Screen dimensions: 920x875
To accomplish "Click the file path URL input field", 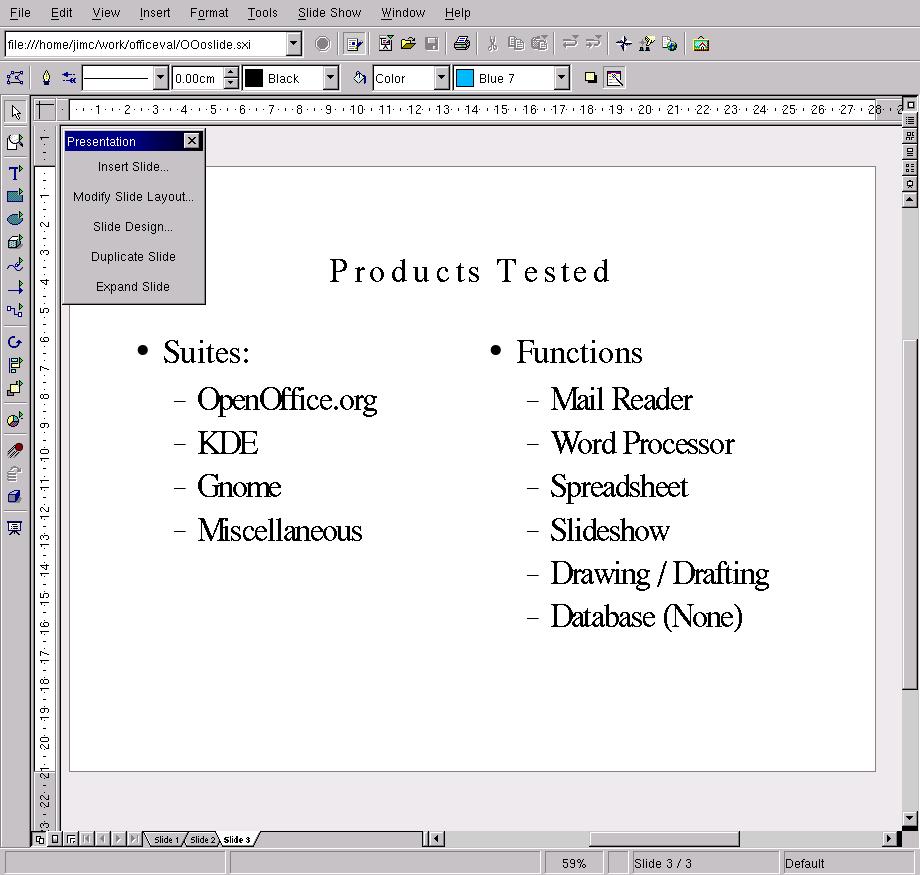I will (145, 44).
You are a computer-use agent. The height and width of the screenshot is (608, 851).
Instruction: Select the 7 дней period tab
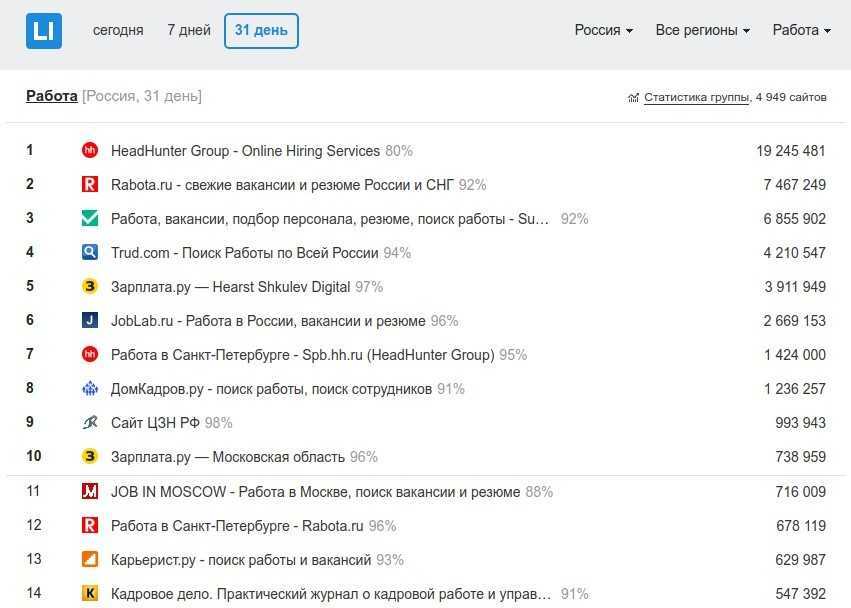click(189, 30)
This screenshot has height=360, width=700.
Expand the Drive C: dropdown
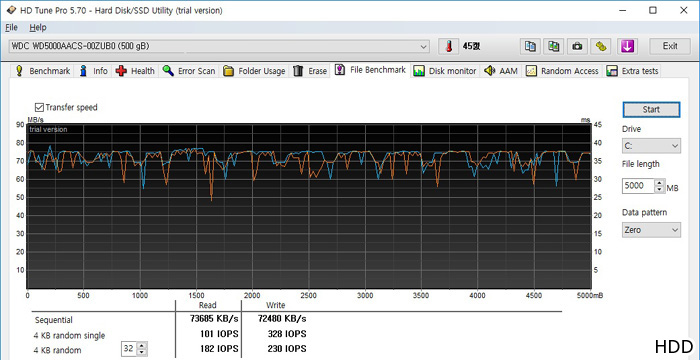click(651, 146)
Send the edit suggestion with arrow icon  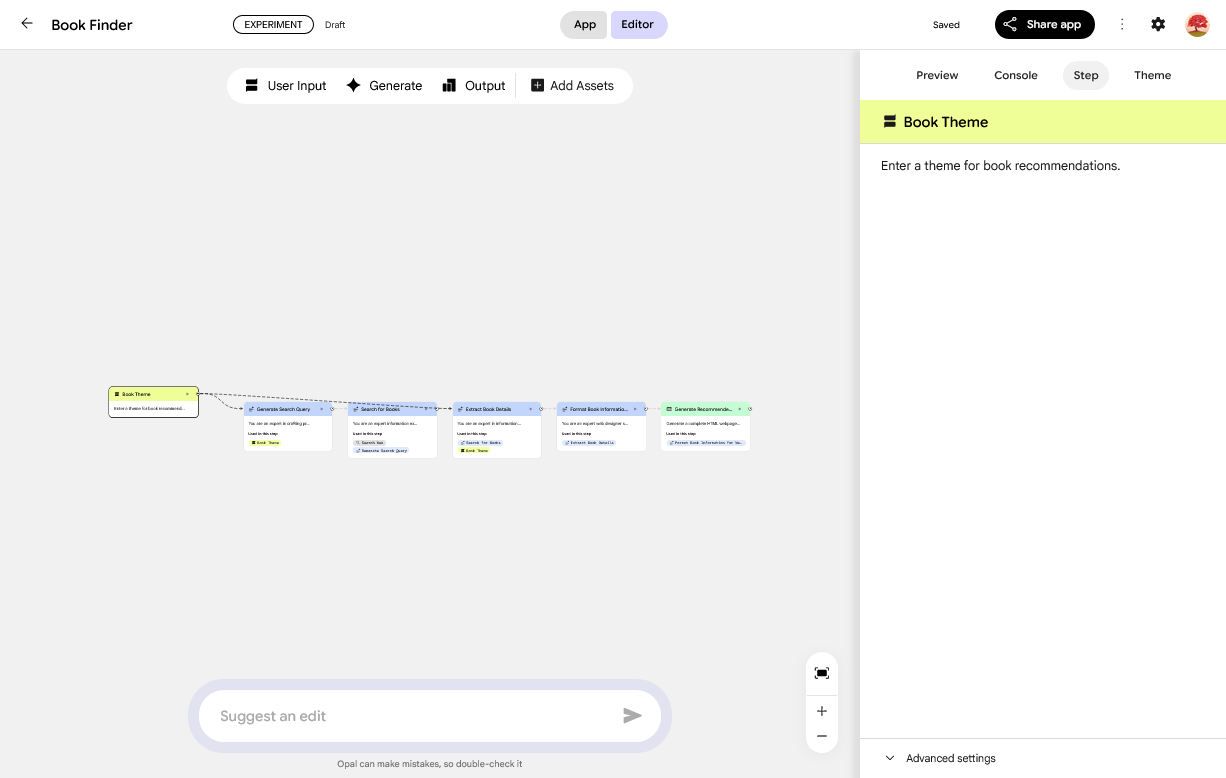pyautogui.click(x=632, y=716)
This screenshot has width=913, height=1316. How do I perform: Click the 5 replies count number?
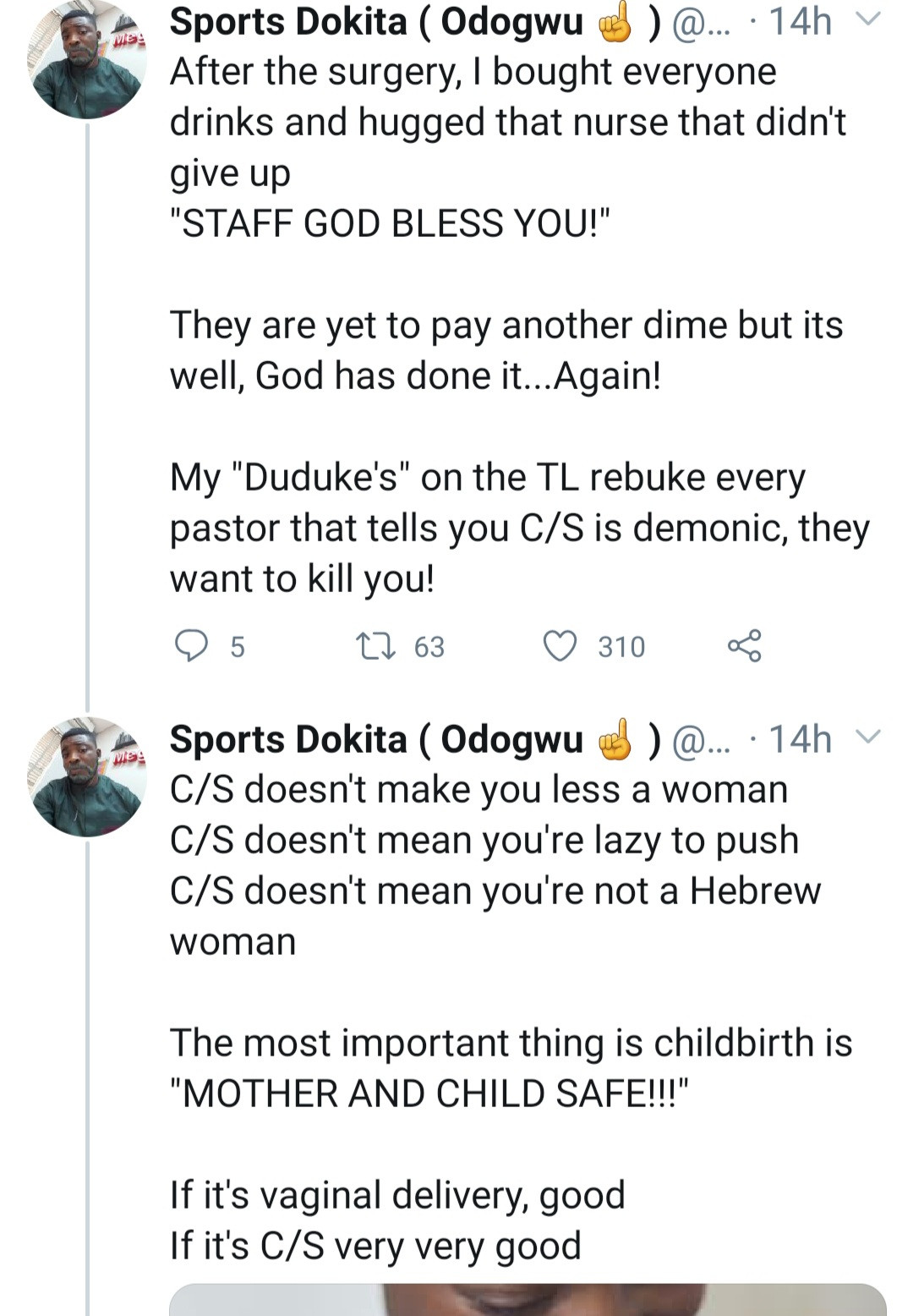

» **WHAT THE EXERCISE ASKS**
Which lines of the records above contain the string "width", with case counting? Identify each one and copy it in full.

» **RESPONSE TO THE TASK**
You are a computer-use agent. The height and width of the screenshot is (608, 851).
This screenshot has height=360, width=700.
This screenshot has width=913, height=1316. How do I perform: Click the 5 replies count number?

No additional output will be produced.